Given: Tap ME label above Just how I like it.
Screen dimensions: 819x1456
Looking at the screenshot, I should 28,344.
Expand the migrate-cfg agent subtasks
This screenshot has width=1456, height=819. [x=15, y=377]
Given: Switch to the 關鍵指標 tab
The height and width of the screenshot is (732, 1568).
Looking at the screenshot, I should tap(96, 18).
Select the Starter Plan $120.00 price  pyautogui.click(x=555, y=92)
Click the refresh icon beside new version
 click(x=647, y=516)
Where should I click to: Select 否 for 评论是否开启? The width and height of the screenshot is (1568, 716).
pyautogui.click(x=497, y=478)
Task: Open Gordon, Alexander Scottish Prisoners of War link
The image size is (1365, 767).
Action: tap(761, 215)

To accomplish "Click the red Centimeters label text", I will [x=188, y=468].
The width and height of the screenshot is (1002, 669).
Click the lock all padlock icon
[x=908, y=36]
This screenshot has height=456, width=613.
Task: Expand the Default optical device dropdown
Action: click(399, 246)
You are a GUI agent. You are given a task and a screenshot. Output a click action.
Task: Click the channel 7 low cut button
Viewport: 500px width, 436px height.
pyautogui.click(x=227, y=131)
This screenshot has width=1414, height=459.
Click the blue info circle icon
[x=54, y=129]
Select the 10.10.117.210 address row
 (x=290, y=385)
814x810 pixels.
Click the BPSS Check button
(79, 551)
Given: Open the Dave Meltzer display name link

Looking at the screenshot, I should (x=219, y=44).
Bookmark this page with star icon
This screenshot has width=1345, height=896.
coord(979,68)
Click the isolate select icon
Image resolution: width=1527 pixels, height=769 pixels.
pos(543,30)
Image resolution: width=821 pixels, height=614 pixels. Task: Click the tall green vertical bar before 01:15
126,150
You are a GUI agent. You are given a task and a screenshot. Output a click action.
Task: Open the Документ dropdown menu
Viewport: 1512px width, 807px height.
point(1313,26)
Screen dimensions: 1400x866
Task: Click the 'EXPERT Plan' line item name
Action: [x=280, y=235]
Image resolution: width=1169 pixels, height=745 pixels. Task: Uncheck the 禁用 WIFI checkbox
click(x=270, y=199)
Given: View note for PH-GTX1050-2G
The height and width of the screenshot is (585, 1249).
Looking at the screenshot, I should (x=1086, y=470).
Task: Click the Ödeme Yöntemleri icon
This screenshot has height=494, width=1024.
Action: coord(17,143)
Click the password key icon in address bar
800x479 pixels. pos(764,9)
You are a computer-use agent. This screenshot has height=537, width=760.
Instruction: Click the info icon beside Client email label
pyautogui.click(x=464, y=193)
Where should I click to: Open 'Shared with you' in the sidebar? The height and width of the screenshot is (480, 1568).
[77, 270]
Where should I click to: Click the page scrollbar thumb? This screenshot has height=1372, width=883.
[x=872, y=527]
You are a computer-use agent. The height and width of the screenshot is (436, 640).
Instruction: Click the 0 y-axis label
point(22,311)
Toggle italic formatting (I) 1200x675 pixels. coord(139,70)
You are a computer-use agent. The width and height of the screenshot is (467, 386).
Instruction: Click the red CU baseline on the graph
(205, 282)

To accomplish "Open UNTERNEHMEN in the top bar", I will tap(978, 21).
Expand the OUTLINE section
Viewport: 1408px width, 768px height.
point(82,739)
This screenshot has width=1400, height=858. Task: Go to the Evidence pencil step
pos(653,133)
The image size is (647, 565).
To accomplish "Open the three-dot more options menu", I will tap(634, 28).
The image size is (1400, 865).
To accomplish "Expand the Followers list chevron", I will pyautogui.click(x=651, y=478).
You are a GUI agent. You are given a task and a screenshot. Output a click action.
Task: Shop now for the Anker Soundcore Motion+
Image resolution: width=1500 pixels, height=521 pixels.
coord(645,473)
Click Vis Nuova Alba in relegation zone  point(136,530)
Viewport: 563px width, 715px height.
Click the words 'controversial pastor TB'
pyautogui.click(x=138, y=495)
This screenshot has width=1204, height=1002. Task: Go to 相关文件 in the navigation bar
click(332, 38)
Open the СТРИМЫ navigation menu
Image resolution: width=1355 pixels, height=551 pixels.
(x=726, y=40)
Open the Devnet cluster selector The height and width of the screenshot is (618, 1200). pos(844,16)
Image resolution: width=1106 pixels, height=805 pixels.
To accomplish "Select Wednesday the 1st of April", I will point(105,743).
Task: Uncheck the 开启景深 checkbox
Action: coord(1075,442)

=======

### Task description
Copy the lines that hold the word "computer". Take them from the records above.

### Response below
You are a computer-use agent. This screenshot has height=537, width=760.
You are a computer-use agent. The height and width of the screenshot is (436, 640).
You are a computer-use agent. The width and height of the screenshot is (467, 386).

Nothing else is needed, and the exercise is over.